Dear Neil: Is this tree worth keeping here (see photo)? I really need a tree in this spot where an old Arizona ash died and had to be taken out.

Answer: The closer photo you sent looks like a “common persimmon.” That’s the accepted name for the native persimmon (Diospyros virginiana) that grows from Central Texas east and north across the eastern half of the United States. It’s a rather pretty tree with dark green leaves that turn colorful fall shades. It produces fruit that attracts birds, raccoons, squirrels and other wildlife. However, the fruit, and the tree in general, are messy. Tent caterpillars love it, for example, and can drape themselves over entire trees within just a few days. If my ID is correct, your location seems very close to the building in the near background. I would plant a better species of tree a few feet farther out.

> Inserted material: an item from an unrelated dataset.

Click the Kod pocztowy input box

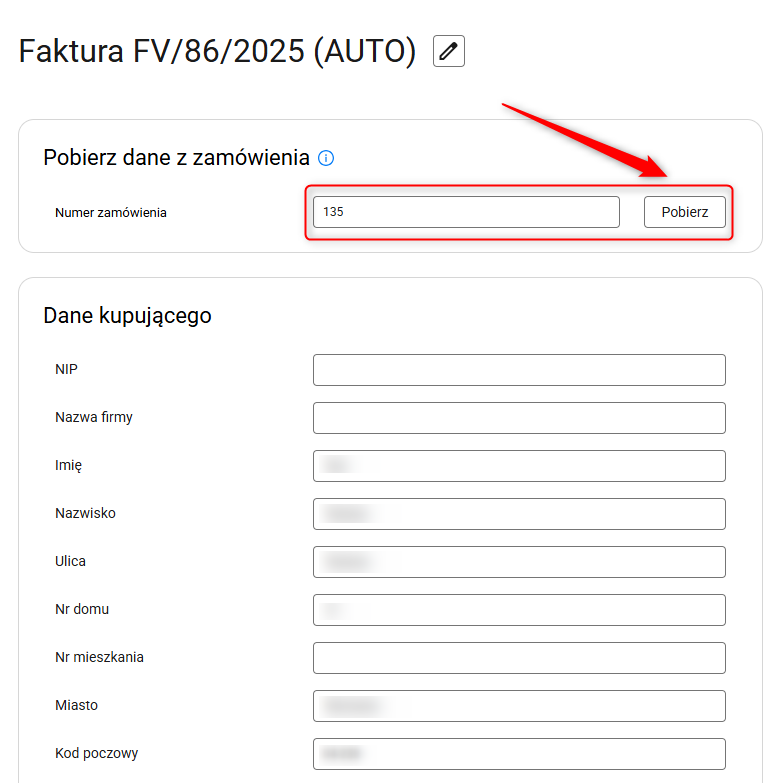[518, 754]
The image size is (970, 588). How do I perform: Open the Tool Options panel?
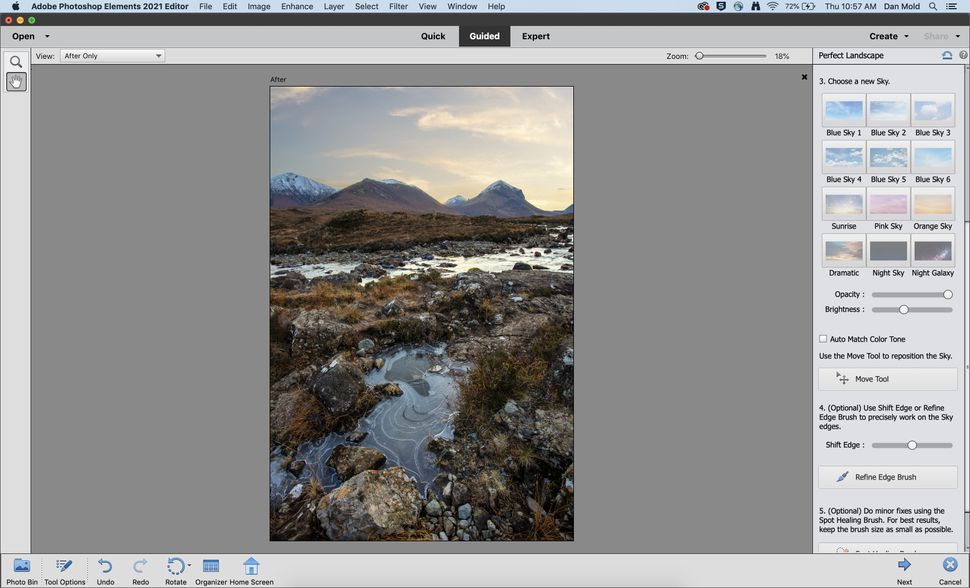coord(64,565)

Dear Neil: Can trumpetvine and pink salvia be kept in pots over the winter? We wanted to plant the trumpetvine in our yard, but we heard it was invasive. How can we “winterize” them?

Answer: They can be grown in pots, but you lose about 20 degrees of winter hardiness when you have plants growing in pots above ground. I would suggest planting the salvia directly into the ground. Most types will survive our Texas winters. Granted, it’s late in the season to be planting it, but mulch over its crown after the first killing freeze. And your “trumpetvine” is actually an orange Esperanza, or Tecoma ‘Orange Jubilee.’ It’s a sub-tropical plant that can get very large. But, yes, it will need to be grown in a container so that it can be brought into the garage whenever temperatures fall below freezing.

Dear Neil: We have several waxleaf ligustrum and cherry laurel plants at our place in East Texas. They have been going downhill for a couple of years somewhat like the boxwoods you described in a recent column (dead spots 15 to 18 inches in diameter). Could this be related to boxwood blight?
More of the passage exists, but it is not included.